La voz del mundo o la voz de Dios

Una persona con una fe corrupta, es aquella que, conociendo del Señor, hace promesas y no las cumple. Para tomar el nombre de Dios en vano, solo se necesita decir que eres seguidor del Señor y con tus palabras, acciones y decisiones demuestras ser una persona que no es digna de confianza, injusta y mentirosa.

En nuestra terquedad creamos una coraza tan dura como una roca alrededor de nuestro corazón, creemos tener la razón en todo, no reconocemos que fallamos y lo que es peor, el arrepentimiento no es una opción en nuestro proceder insensato.

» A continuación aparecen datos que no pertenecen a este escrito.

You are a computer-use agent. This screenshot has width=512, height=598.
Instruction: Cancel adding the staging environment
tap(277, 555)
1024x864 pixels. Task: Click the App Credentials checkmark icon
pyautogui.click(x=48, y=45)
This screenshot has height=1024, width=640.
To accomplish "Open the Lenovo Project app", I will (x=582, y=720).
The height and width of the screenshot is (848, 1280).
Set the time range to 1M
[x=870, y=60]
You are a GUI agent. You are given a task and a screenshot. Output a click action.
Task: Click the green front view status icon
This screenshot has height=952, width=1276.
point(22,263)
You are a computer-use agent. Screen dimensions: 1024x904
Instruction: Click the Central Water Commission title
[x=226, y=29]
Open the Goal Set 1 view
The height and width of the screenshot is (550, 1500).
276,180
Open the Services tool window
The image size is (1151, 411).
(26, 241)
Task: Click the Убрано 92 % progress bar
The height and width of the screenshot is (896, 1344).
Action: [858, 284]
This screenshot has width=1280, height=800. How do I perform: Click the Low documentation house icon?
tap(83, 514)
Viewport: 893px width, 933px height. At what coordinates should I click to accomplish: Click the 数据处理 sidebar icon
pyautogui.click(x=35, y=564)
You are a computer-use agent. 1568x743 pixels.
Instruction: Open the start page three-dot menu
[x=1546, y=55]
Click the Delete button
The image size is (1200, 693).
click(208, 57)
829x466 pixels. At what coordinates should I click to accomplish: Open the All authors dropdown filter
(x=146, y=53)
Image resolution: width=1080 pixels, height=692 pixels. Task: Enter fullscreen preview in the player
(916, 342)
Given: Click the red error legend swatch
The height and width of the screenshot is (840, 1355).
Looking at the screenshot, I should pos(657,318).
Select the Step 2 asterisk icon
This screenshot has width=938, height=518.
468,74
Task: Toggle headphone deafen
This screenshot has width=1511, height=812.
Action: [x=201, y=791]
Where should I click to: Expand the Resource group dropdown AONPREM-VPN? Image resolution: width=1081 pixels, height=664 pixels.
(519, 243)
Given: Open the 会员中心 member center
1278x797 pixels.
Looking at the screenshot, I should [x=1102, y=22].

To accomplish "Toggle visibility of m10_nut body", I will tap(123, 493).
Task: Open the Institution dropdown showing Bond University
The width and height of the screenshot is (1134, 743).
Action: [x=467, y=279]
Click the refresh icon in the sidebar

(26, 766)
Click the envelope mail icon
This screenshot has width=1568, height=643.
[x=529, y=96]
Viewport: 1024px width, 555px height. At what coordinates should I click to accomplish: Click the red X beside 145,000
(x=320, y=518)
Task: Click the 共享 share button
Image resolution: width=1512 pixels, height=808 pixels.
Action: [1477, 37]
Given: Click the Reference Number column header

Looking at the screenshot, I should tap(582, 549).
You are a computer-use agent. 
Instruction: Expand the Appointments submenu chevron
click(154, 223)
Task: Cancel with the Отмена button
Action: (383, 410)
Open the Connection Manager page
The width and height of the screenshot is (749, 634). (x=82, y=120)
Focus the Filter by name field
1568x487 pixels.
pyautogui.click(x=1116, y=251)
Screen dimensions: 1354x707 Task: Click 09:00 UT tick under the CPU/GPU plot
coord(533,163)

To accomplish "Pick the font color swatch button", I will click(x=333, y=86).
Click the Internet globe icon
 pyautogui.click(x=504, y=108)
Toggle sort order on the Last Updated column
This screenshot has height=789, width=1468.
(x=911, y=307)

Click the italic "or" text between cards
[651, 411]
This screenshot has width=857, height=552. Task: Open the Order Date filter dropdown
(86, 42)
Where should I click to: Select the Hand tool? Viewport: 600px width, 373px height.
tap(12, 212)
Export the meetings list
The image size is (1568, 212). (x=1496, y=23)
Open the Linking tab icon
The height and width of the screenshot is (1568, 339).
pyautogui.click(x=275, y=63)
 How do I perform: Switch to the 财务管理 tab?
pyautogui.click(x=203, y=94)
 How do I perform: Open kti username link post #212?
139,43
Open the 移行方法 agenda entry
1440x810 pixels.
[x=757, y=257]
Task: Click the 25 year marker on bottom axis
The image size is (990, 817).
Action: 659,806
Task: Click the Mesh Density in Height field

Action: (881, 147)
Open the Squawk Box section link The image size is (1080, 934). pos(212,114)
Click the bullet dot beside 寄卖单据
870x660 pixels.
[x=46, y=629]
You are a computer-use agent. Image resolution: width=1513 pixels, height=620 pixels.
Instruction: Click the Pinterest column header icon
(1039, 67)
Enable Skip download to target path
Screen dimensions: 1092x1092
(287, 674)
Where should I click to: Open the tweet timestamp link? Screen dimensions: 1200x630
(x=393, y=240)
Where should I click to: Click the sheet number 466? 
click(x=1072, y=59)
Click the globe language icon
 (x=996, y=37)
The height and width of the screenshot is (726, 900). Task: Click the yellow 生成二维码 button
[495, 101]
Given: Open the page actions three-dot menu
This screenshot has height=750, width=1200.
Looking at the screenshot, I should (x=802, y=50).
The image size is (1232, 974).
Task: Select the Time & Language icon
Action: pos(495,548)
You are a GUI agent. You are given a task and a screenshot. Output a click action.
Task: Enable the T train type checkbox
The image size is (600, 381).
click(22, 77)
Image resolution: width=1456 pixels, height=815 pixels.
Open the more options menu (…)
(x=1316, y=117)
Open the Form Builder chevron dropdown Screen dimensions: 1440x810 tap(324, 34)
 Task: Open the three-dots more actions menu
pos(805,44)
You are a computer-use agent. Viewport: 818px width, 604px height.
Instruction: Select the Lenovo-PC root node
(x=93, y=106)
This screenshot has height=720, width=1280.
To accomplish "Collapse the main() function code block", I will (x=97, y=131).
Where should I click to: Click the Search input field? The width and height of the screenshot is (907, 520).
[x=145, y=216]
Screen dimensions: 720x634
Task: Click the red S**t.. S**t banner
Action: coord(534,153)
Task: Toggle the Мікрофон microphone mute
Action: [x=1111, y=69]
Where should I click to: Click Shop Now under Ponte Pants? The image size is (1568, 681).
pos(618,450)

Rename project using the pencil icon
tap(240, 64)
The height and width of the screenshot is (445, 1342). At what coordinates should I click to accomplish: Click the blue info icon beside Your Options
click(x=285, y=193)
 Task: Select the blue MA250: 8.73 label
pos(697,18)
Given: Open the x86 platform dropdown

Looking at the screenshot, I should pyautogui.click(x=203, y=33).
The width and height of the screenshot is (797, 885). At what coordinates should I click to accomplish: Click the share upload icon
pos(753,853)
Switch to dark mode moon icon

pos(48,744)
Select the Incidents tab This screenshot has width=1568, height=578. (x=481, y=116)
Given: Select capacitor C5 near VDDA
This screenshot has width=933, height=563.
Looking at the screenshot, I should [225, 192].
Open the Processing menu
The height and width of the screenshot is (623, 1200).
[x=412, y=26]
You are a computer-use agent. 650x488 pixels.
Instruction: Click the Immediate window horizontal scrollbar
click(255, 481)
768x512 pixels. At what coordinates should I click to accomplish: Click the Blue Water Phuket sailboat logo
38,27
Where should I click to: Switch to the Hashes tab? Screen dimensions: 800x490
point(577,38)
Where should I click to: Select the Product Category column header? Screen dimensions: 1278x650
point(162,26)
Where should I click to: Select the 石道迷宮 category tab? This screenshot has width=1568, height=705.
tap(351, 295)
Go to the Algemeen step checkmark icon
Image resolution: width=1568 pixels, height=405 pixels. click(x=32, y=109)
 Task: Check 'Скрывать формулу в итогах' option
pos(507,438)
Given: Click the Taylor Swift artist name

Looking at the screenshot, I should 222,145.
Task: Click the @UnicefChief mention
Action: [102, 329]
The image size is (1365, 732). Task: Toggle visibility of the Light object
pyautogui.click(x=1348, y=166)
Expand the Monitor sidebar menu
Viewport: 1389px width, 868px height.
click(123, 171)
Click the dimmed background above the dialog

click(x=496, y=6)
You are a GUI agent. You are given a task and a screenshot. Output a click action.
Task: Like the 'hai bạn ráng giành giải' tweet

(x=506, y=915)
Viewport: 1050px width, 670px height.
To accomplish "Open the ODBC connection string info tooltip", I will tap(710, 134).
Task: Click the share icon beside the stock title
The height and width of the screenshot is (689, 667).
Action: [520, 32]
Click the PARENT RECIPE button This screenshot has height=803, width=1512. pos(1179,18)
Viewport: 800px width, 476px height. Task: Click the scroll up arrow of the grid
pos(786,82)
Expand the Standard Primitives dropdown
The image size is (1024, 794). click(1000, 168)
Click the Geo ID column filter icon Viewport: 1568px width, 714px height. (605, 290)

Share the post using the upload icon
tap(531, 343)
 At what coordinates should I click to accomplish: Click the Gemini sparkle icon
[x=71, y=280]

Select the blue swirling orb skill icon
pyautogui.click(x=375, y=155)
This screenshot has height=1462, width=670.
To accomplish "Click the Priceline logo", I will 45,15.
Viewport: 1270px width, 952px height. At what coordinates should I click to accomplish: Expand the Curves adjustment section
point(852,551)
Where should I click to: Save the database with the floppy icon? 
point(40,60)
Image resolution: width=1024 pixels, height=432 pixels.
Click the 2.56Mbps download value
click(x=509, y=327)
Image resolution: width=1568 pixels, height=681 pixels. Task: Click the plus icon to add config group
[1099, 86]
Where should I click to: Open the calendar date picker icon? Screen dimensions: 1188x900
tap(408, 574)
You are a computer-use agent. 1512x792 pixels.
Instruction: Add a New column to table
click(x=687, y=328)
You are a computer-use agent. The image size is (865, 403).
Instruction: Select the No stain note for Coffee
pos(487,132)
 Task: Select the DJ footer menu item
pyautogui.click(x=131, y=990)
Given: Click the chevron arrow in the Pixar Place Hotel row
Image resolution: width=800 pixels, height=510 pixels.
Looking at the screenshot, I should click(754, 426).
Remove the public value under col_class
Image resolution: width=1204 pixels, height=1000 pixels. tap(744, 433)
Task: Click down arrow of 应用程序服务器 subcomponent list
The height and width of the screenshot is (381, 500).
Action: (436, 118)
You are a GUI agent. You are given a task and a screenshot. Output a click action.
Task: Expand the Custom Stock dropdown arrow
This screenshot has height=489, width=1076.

Al escuchar la voz del mundo y bajarle el volumen a la voz de Dios, firmamos nuestra sentencia de muerte. No existe nadie en ésta tierra que no anhele nuestro bienestar, más que nuestro Padre amado y con nuestra mala actitud, retrasamos nuestras bendiciones y las de nuestro legado, ya que las consecuencias de la infidelidad y de la desobediencia, son nefastas en la vida de un creyente.

Negamos al Señor cuando motivamos la guerra y la pobreza espiritual. Si estamos en su contra no tenemos como defendernos ni librar batallas en las que salgamos victoriosos; se apartará y no nos respaldará. Es una falta de respeto hacia nuestro Dios el que, conociendo sus mandatos, insistamos en nadar en contra de la corriente demostrando rebeldía.

Pongámosle límites a la maldad. Midamos el nivel de orgullo, pretensión y arrogancia en el que vivimos día a día y erradiquemos de nuestro corazón cada vestigio de inmadurez. El Señor conoce cada paso, pensamiento y motivación en nuestro interior y tendremos que rendir cuentas por cada uno de ellos. Es mucho mejor experimentar un verdadero arrepentimiento que enfrentar su silencio en medio de nuestra irreverencia y falta de sabiduría.

Alabanza sugerida
Canción: Abba (Nunca Falla) – Marcos Brunet
Ver video aquí: https://bit.ly/2wU3LxG

OREMOS
Amado Jesús, limpia de mente y mi corazón toda maldad. Arranca las raíces de amargura, falta de perdón e insensatez que el enemigo haya sembrado en mi interior. Déjame conocer tus planes para mi vida y dame la oportunidad de demostrarte que eres mi prioridad. Permíteme adquirir sabiduría. Ayúdame a dejar atrás todo aquello que me separa de ti. Cúbreme con tu sangre bendita. En tu Santo nombre, te bendigo. Amén y amén.